CRANFIELD, UK, JULY 16, 2018 -- Cranfield University's Water Sciences Institute has completed a three-year research project in partnership with plastic media manufacturer Warden Biomedia, an SME based in Luton. This project investigated the influence of Warden's biomedia physical properties on moving bed biofilm systems, including mixing, oxygen mass transfer, process start-up and effluent quality during steady state operation. The aim was to improve efficiency, cost-effectiveness and sustainability of processes such as submerged aerated filters (SAF), moving bed biofilm reactors (MBBR) and integrated fixed film activated sludge (IFAS) and trickling filters. The research was completed by Dr Joana Dias under the supervision of Dr Ana Soares and Professor Tom Stephenson at Cranfield University.

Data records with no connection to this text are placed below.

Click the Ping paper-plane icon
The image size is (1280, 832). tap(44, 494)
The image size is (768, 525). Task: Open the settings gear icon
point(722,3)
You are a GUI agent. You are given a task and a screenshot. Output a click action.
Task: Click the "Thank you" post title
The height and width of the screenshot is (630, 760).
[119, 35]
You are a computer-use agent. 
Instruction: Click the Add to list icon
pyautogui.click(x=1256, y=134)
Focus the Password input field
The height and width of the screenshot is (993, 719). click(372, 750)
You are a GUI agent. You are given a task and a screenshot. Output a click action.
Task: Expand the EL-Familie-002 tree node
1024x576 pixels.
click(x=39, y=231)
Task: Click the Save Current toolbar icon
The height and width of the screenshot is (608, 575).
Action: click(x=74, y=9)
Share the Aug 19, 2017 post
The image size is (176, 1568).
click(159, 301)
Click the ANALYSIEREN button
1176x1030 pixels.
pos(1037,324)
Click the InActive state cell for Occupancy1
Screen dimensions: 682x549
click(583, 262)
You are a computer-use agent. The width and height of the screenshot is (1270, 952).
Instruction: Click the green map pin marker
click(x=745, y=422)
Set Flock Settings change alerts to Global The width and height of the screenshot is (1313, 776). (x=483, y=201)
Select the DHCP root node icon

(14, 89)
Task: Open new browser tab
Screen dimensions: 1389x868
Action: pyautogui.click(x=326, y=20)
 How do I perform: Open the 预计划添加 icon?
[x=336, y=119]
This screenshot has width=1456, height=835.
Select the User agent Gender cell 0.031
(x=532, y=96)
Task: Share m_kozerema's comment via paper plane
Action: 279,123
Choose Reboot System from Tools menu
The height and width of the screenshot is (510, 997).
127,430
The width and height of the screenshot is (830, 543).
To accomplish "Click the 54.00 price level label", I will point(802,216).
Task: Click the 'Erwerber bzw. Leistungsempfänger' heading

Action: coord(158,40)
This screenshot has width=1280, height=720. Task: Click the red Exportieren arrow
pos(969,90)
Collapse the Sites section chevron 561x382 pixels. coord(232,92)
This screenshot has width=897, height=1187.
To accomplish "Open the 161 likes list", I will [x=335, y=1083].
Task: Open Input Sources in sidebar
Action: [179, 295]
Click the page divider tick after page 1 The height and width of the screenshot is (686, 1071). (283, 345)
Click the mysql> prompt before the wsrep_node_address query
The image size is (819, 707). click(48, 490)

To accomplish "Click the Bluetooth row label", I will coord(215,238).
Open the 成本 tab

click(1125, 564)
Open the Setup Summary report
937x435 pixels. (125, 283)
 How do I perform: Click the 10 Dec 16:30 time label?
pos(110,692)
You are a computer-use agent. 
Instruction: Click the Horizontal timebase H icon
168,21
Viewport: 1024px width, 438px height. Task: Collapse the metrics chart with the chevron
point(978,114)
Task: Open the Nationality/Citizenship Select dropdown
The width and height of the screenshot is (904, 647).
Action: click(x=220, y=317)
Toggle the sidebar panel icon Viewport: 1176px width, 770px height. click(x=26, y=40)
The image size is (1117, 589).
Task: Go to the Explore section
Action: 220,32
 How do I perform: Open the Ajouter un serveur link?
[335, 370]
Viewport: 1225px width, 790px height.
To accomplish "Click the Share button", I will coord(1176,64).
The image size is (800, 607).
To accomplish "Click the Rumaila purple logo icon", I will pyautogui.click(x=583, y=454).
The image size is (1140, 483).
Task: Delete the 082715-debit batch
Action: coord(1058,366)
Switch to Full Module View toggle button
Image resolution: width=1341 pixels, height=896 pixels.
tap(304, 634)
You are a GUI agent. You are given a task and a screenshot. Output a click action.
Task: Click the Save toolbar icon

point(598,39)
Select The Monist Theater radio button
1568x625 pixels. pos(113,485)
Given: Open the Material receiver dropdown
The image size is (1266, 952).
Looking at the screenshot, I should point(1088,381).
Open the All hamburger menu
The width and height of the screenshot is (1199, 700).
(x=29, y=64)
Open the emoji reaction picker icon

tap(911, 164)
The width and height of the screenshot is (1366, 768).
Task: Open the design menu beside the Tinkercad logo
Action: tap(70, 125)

Dr Ana Soares said, "Moving bed biofilm systems are traditionally designed and operated based on the carrier media surface area or protected surface area. Much attention has been given to maximising the media surface area, neglecting other physical proprieties, such as geometry, size, shape and voidage. This has lead in the development and use of media with small gaps and narrow spaces for the biofilm to develop, leading to limitations in mass transfer, especially in medium to high carbon loaded wastewater treatment plants. The right shape and appropriate gaps and voidage between internal fins of the carrier media can contribute to the improvement of effluent quality, efficiency, cost-effectiveness and overall process sustainability."
The research concluded that moving bed biofilm systems can be operated with mixed media to improve the overall performance and increase effluent quality. Organic removal can be improved by using spherical media in the first stages of the process (Warden's Biofil, Bioball, and Biomarble media), complemented with a higher protected surface area media to improve nitrification (Warden's Biopipe and Biotube media). Strong correlations were achieved between biofilm formation rates, maximum COD utilisation rate and ammonia removal rate and the Warden Biomedia products physical properties. More specifically it was clearly observed that dimensionality (Di) and voidage (Voi) were critical factors, with correlations R2= 0.92-0.95.
Commenting on the findings, Warden's Managing Director Mark Barrett, "This unique collaboration has opened up new ways of thinking that will really challenge what the water industry is doing right now. It has given us unprecedented insight which will inform alternative design approaches for the next generation of biofilm processes. As with all good research projects, it has pushed the boundaries raising further questions for which we'll be seeking answers in another phase of research later in the year."